Headhunting Side Hustle: (1) Collect IB Analyst Resumes (2) ??? (3) Herd Monkeys (4) Profit
Use linkedin and bank syntax to aggregate analyst emails. Collect CVs. Plug into internal system (aka master excel spreadsheet). Filter by: IB Group, School, GPA, Location preference. Herd analysts into client office when they ask you to. How hard can it be?
Are there any HH on this forum who can illustrate what is so proprietary about their services? I assume the bigger firms lock in contracts with headhunters (not sure why the PE firm would agree to this) and a MF isn't going to let JM28 Search run their recruiting process, but I'm assuming some smaller firms would be open to an email saying "hey I have a list of candidates interested and they look like a great fit" or something to that end
Seems like they're grossly overpaid for how little they actually do. Zero overhead. Clip a check for every "placement". That's in quotes because it doesn't take much skill to throw 30 bulge bracket analysts with high GPAs in a conference room and see what sticks. These places must be printing money and they realistically work like 4 months out of the year. What am I missing? There must be something
I don't know this space too well, but in the mid-2000s headhunting for temp/perm roles was red-hot (not quite white-hot) and headhunters were generating major commissions. I think now 'efficiencies' have entered (e.g. client won't give the headhunter an exclusive on a position to fill, fee ceilings) and its a super saturated market where these shops probably try to justify higher fees through differentiation (though not quite sure how well that lands with clients), but its really almost perfect competition where they compete on price. Cue marginal revenue meets marginal cost.
Additionally, if you send out a resume from someone blantly lying or are simply not at all a fit, then your reputation is effectively done at that shop. Given finance is a small world (at least in New York), it may hurt you. Thus, you'd probably need some quality assurance or diligence before sending over a packet of resumes.
Just my two cents.
That all makes sense. I definitely see the value in retaining a HH for temp roles. Much more of a value add there.
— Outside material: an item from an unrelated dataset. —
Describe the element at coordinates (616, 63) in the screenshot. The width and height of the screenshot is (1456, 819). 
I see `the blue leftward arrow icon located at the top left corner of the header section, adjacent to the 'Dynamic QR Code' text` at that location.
The candidate pool is a totally different beast.
For IB to PE headhunting, the HH gets to fully leverage the rigorous recruiting / vetting process and HR infrastructure of investment banks at absolutely no cost. At this point candidates aren't even on the job long enough to have anything to lie about. It's a joke. I was being dramatic at first and agree there needs to be SOME quality assurance, but what does this even mean? From what I can tell, anyone from an IB analyst class who can be not a douche for 20 minutes and "walk through a deal" without vomiting on the table will get around every one of these so-called "gatekeepers".
Tell me if I am off base here but I heard they will get a commission of like $30k for each PE associate. If it's more like $10k then I guess that's fair. Sounds like you may have some more color there and I'd love to know.
This is hilarious. Good stuff.
Google the economist article: “Corporate headhunters are more powerful than ever“ It was written earlier this month.
Hiring talent is mission critical and is low cost. Recruiting is a relationship business.
$5bn private equity firm earns 2% in management fees, or $100 million per year. 200k in recruiter fees (6 associates at 30-40k each) is nothing. A single McKinsey report can cost $1 million, even if the deal doesn’t get done.
Senior investment professionals are expensive. A partner’s time may cost $1k per hour and a principal’s time may cost $400 per hour. Saving 50 hours from recruiting frees up their time to do deals. An effective recruiter makes their life easier and filters out bad candidates.
The decision makers at the PE firms have a relationship with the recruiter. As you progress to more senior roles, recruiters are advisors and counselors in enabling career transitions. They often coach professionals and hold their hand through interview processes. If you’ve worked with that recruiter for 5, 10 years, and they’ve covered your firm for a similar length, why switch over an insignificant 100k per year expense.
Recruiters market openings. If a PE firm uses an unknown recruiter, they will not get the best set of resumes. Many candidates will not send their resume to a unknown recruiter.
I’m sure there are other reasons that I’m missing. I understand your point that PE associate recruiting is somewhat commoditized, but there are more factors at play here.